Tuesday, May 22, 2012

Kansas Anti-Birth Control Bill

As I was perusing the interwebs last night I stumbled across numerous people complaining about a bill that the state of Kansas just passed concerning birth control.

"I've been on birth control (I chose to) for the last few years. I think it's bulls**t that certain states have laws that allow pharmacists to deny women BCP's if they believe it's immoral. Last I checked this is 2012, not 1960!"

"Controlling birth-control is another way to control women; something our society is very fond of. We're treated like inept children who cannot be trusted to function on their own. I can only get access to 1 month supply's at a time, and one of the arguments is that women might 'over dose' themselves on their BC so we shouldn't be given too many months supply at a time. I wish I was kidding.  It's controlling women, controlling our bodies, and owning us. Every woman regardless of opinion on BC should be furious with this."

"So I would be screwed if I lived in the states. I suffer from ovarian cysts and the only thing keeping me from unbearable pain and surgery to remove the cysts or in a worst case scenario my ovaries is the pill."

I feel quite passionate about this bill too, but I am sad that the government feels as though it is necessary.  The public looks at the pharmacy and sees it as nothing more than a dispensary.  A place to get the medicine that a doctor, PA, nurse practitioner, or dentist prescribed.  A place where a pharmacist has no business second-guessing what a health practitioner prescribed for.  A place where the pharmacist simply dispenses the medication, and has no emotion or opinion about it.

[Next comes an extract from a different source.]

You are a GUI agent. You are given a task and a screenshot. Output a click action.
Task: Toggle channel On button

A pharmacist should be able to question the validity of a prescription.  If a patient is constantly refilling medications early, or too late, then maybe they are taking them improperly to begin with.  If they are taking numerous medications in the same drug class, that also needs to be looked at.  If they are doctor shopping and getting numerous medications, that should be flagged.

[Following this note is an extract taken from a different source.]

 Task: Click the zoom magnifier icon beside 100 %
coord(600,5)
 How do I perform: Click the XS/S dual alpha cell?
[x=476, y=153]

I agree that a woman should be able to decide what to do with her own body and should feel free to go wherever she welcomes to receive this treatment.  I do not, however, believe that a practitioner should be forced to do something that he or she is uncomfortable with.

From one of the excerpts that I found here:

"No person shall be required to perform, refer for, or participate in medical procedures or in the prescription or administration of any device or drug which result in the termination of a pregnancy or an effected of which the person reasonably believes may result in the termination of a pregnancy, and the refusal of any person to perform, refer for, or participate in those medical procedures, prescription or administration shall not be a basis for civil liability to any person.  No medical care facility, medical care facility administrator or governing board of any medical care facility shall terminate the employment of, prevent or impair the practice or occupation of or impose any other sanction on any person because of such person’s exercise of rights protected by this section."

Basically, from my understanding, it is saying that a medical professional has the right to refuse service to a patient due to their religious and/or spiritual affiliations and beliefs.

Hm.  Okay.  I understand that aspect of the bill.  Freedom of beliefs should be enjoyed by all people.

The only issue that I take with this bill is the "...the refusal of any person to perform, refer for, or participate...."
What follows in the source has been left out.